Let me demonstrate. Imagine a red circle with the number 30 inside it. It’s a speed limit. Unless it isn’t:
- Small complication. If it’s
30t
, not30
, it’s a weight limit. So, we need to know our weight, the weight of the vehicle in each training example. But heavy trucks don’t often go to places with a weight limit, because they know in advance it’s there, so it will be rare in the training data. - Some scoundrel takes a paint and draws eyes to the
0
. That’s vandalism, but the sign still applies, but this particular version of the sign was never part of the training data. - A pictogram below it means a condition under which it applies.
- A truck (motorcycle, horse…) means it applies only to these kinds of vehicles.
- If it contains a cloud, it applies when raining (now weather enters into the picture).
- Some are written in human language (damn!) and reference some arcane part of common human knowledge (eg. „During workdays“ ‒ which expects to know about national holidays of the given country!).
- If the sign is on the back of another car, it applies to that car, not to us.
- Unless it is a construction car doing its work ‒ then it applies. For human, that’s a no-brainer. But it’s actually a hard problem, recognizing the difference between each construction car type doing its job and the same type of costruction car just going somewhere.
- If it is part of and advertisement billboard on the road side. It can even have a road painted behind it.
- If it’s obviously a forgotten sign that was part of construction work that terminated yesterday and this one last sign was not cleared up properly.
Eventually, someone will make a sign that’s not standardized and expect it to be understood. Let’s say a crocodile inside a red triangle. For a human, that’s obviously a „Beware of crocodiles“ sign (That sign doesn’t exist in Europe, but if some crocodiles run away and start living in a lake, it makes sense. Other places, like Australia, might have their own version, but that one would look different ‒ maybe a yellow triangle). Because we know what crocodiles are, we know why they are dangerous, we deduce not to exit the car at that place. So, if we have a tire defect, we would probably go a bit further instead of stopping at that nice beach by the lake to fix it.

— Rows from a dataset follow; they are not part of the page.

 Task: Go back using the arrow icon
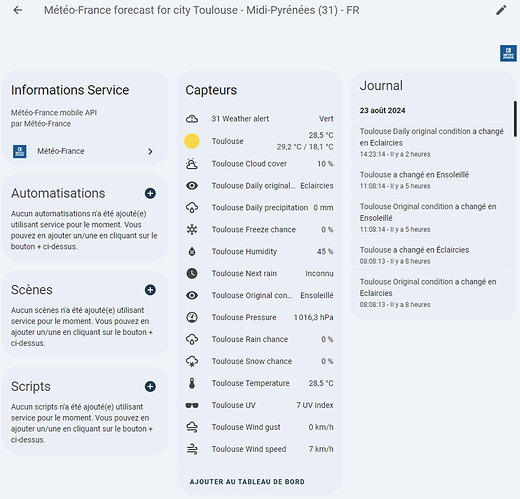click(18, 10)
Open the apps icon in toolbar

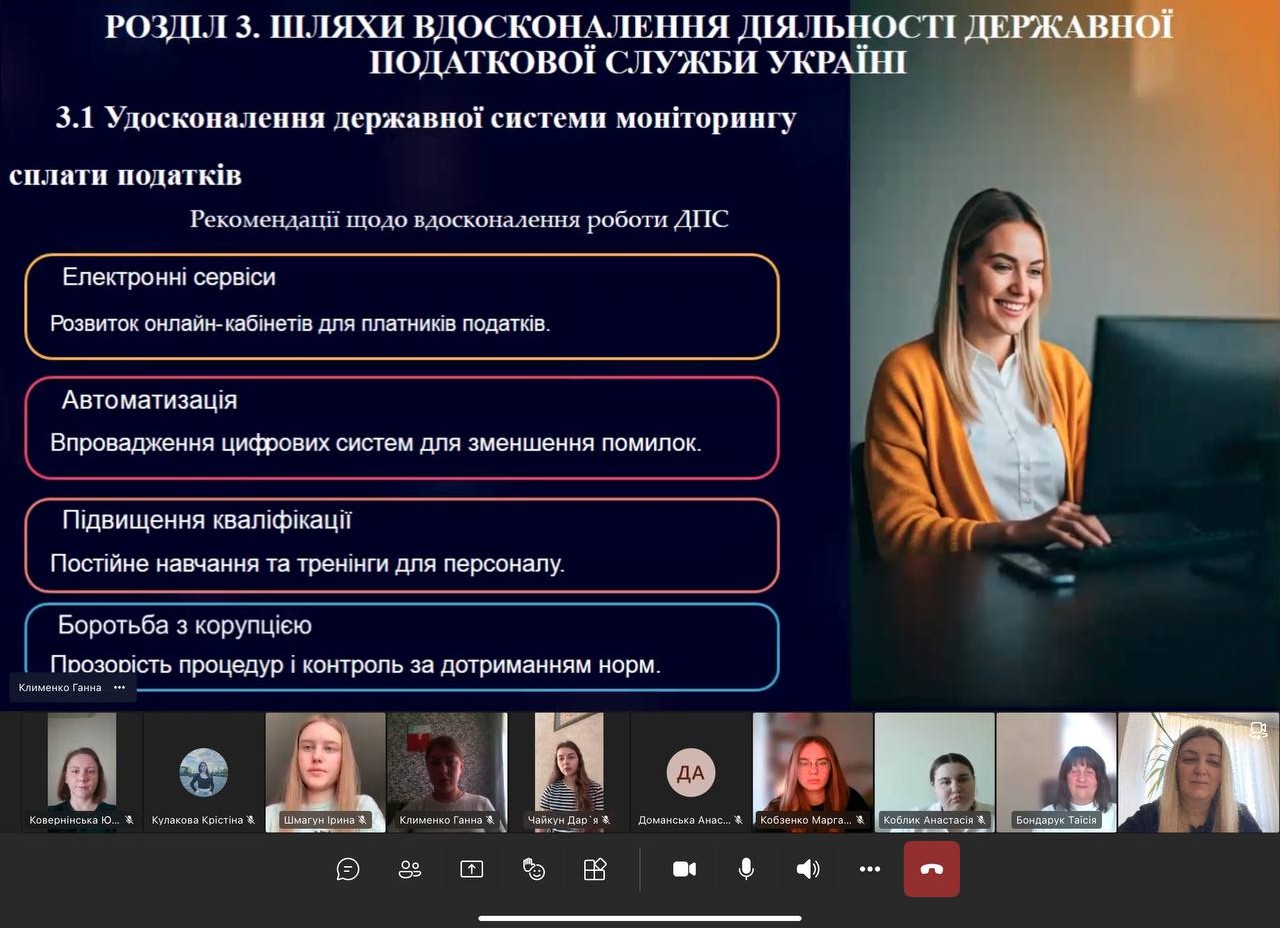(x=595, y=869)
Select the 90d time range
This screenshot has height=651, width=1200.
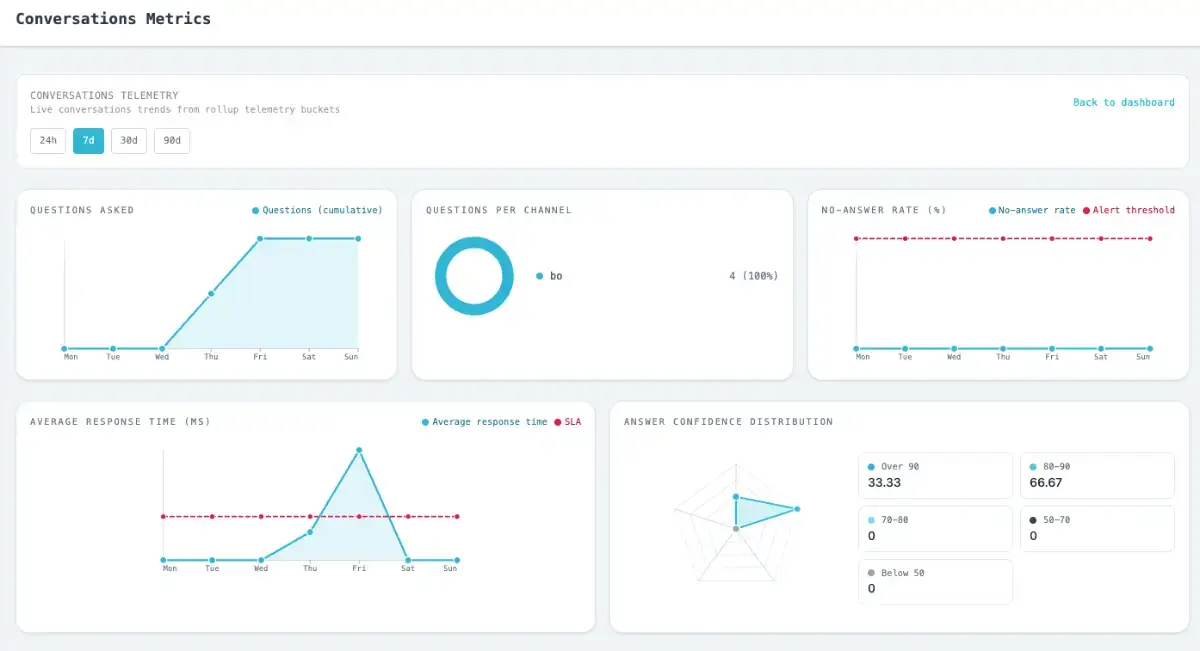[x=171, y=141]

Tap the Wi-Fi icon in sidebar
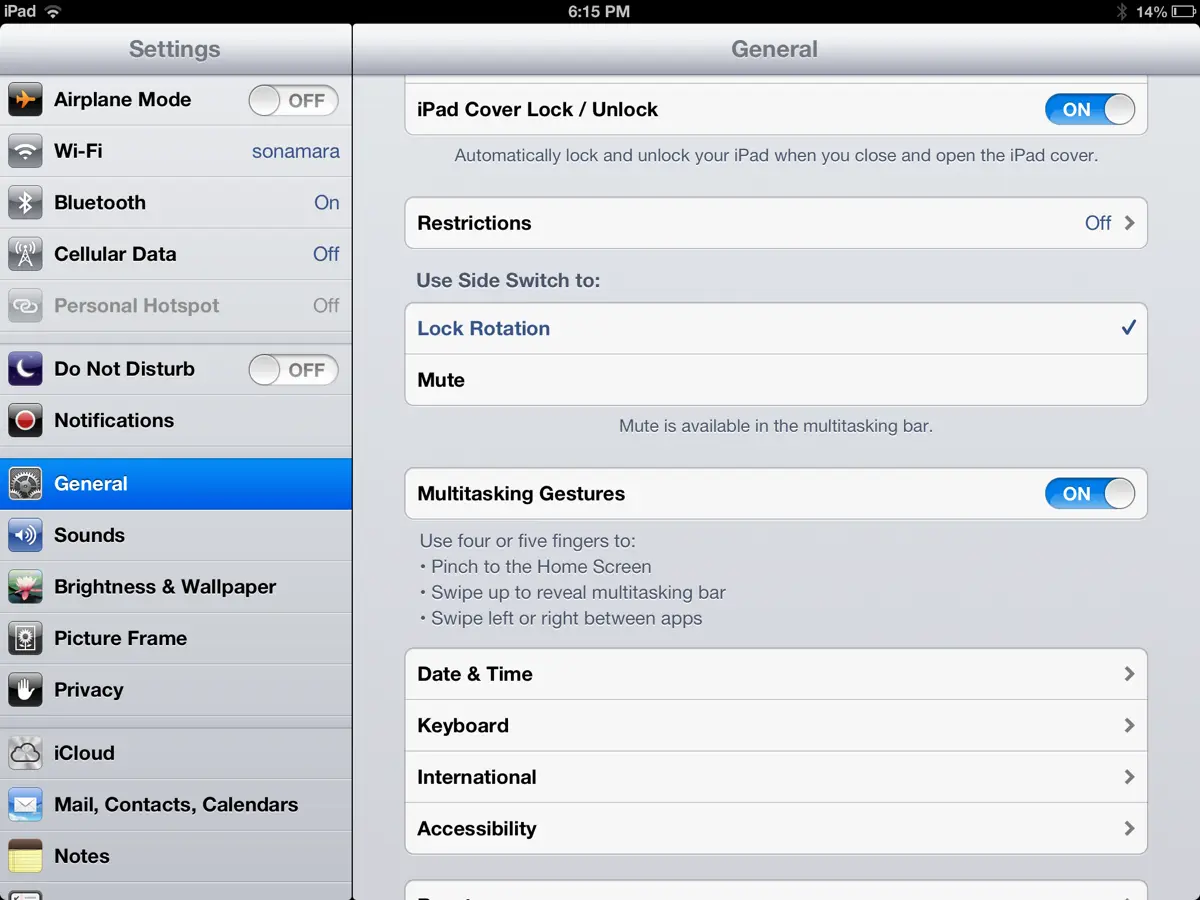25,152
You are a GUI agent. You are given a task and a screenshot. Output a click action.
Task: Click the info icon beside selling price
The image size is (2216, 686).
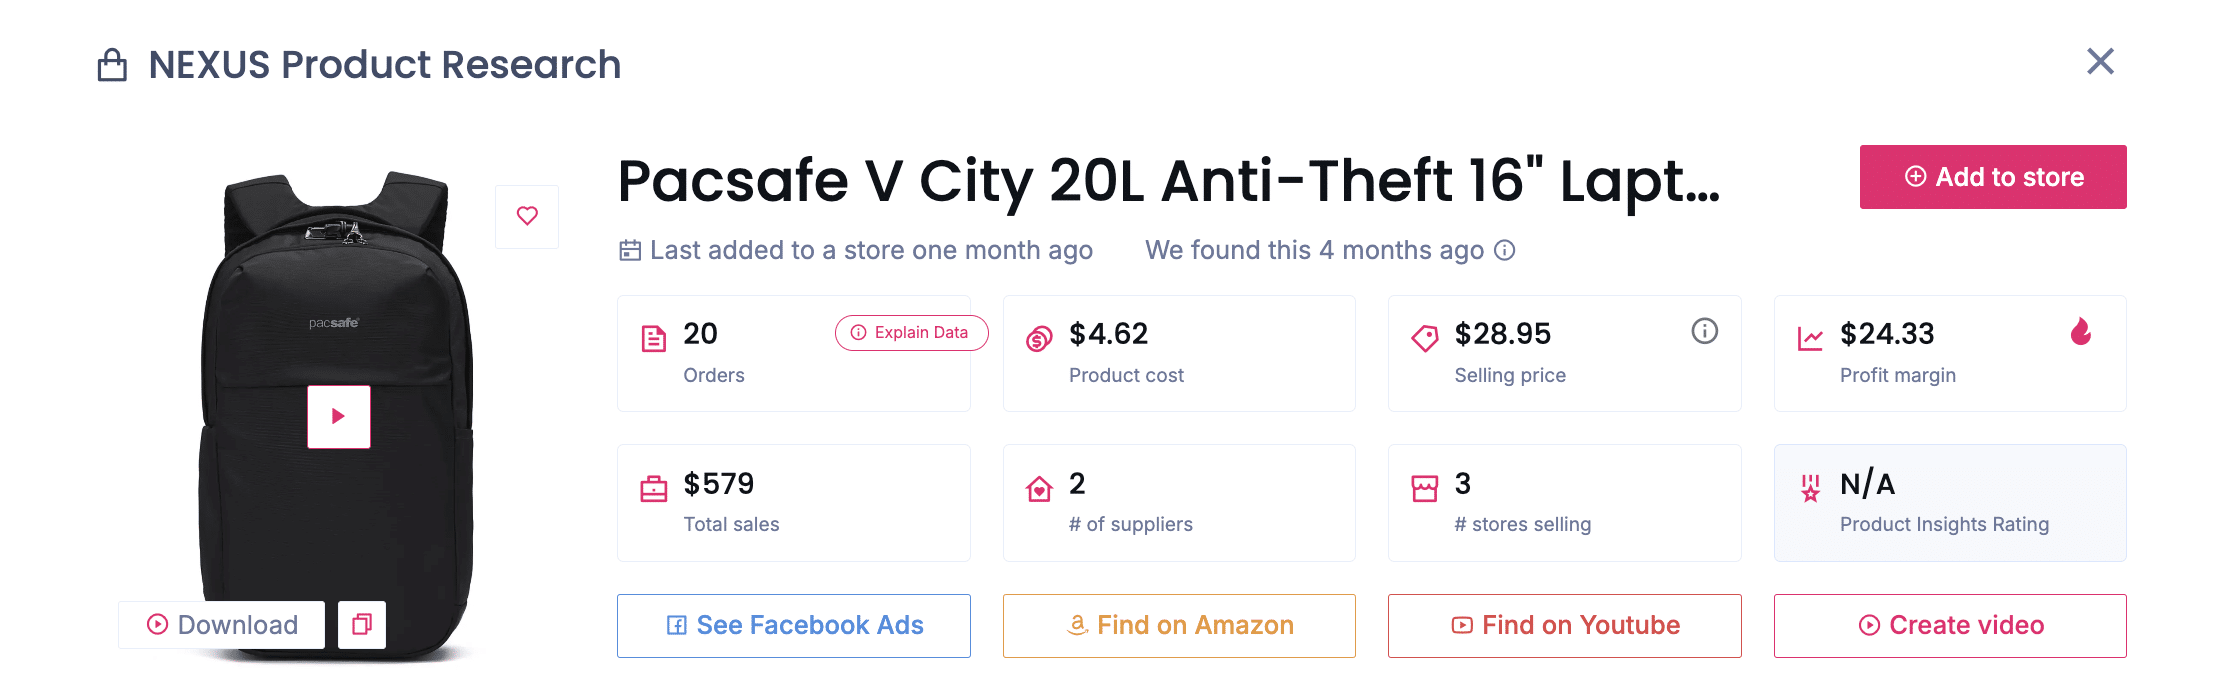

Sometimes, the rules are contradicting. There’s a dead-end one way street in Prague. Not kidding. Actual traffic-sign trap.
Some of these weird things will be prevalent enough to make an impact on the neural net, or someone will enter them into the rule set. But some of them are so rare they won’t. How many examples of someone having a defect near a crocodile area there are in the training set? None? Even if there was one, that’d get drowned into irrelevance by other things.
Humans are good at taking their whole knowledge into account, considering the current context and coming up with a solution (not necessarily a perfect one, but usually acceptable, by projecting the consequences and discarding obviously bad ones).
Neural nets are not capable of that (at least not today). Rule sets don’t work well for unknown or contradicting situations either. We actually don’t have a tool discovered for this yet. It’s not just about making a bigger neural net (unless the neural net somehow can encompass the equivalent of all common human knowledge). This needs another cognitive type.
Without this, we can’t have a true autonomous car. The human needs to be there somewhere, even if there’s a 0.01% chance the car wouldn’t cope. The human doesn’t need to be present in the car, and in fact, if the probability is good enough, Tesla or other automaker could provide the human operator as some kind of service behind the scene, part of the „Full Self Driving“ package (just hope it won’t happen at place without connection). That is, a car with very good level 4 capability and connectivity could be marketed and sold as a level 5 car.
This might be solved eventually. But this is of the kind of problem where we don’t even know how to start the research behind it. There’s always some time between researching something and making it production ready. For that reason, I don’t full autonomy in a year or five, not even from Tesla.